SHORT PROBLEM =>
Reproduce the PW private eye interview below word for word, from its title line through its final question.

PROVIDED PASSAGE =>
PW Private Eye Interview

[from PW’s 2011 feature on mystery writers and their PI’s]

What first appealed to you about the PI as a heroine? Did you always envision Kate Shugak as a series character?

If I had been smart enough to see A Cold Day for Murder as the first in a series that would last 19 books and counting, I would never have killed off Abel, Kate’s mentor and the eminence grise of that novel. No, the first Kate Shugak novel was written more as a writing exercise, in between writing two science fiction novels. It was definitely the lazy woman’s way to write a book–it was set in my home state so little research required, it featured Aleuts (I was raised with Aleuts), and Kate was a woman because I’m a woman and it’s always easier to write in your own gender.

How were you influenced by earlier examples of PIs in crime fiction, both classic ones like Philip Marlowe and more recent (and more female) characters like V.I. Warshawski, Kinsey Millhone, and Anna Lee?

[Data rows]
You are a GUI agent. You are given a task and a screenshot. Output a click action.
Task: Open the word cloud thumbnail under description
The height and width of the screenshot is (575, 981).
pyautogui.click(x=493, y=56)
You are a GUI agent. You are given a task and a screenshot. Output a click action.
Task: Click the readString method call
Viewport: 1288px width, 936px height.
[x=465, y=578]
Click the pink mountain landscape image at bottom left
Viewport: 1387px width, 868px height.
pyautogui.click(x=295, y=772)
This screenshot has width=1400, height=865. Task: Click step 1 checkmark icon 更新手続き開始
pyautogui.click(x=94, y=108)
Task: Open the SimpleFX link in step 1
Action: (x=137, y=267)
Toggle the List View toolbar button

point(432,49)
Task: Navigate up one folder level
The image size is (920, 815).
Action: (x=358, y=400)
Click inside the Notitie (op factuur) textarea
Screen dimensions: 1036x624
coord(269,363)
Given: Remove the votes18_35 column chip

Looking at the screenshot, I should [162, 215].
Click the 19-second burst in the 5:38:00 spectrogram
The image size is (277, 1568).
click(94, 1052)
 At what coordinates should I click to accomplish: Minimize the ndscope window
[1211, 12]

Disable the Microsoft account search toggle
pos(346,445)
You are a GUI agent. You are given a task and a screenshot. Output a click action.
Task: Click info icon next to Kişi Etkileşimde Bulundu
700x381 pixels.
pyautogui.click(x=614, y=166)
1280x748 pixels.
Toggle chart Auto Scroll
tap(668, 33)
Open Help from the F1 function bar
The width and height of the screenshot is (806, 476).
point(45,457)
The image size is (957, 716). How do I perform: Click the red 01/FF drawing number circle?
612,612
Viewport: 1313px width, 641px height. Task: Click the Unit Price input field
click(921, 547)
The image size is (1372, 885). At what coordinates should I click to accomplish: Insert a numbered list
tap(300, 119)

ANSWER TO THE PROBLEM =>
PW Private Eye Interview

[from PW’s 2011 feature on mystery writers and their PI’s]

What first appealed to you about the PI as a heroine? Did you always envision Kate Shugak as a series character?

If I had been smart enough to see A Cold Day for Murder as the first in a series that would last 19 books and counting, I would never have killed off Abel, Kate’s mentor and the eminence grise of that novel. No, the first Kate Shugak novel was written more as a writing exercise, in between writing two science fiction novels. It was definitely the lazy woman’s way to write a book–it was set in my home state so little research required, it featured Aleuts (I was raised with Aleuts), and Kate was a woman because I’m a woman and it’s always easier to write in your own gender.

How were you influenced by earlier examples of PIs in crime fiction, both classic ones like Philip Marlowe and more recent (and more female) characters like V.I. Warshawski, Kinsey Millhone, and Anna Lee?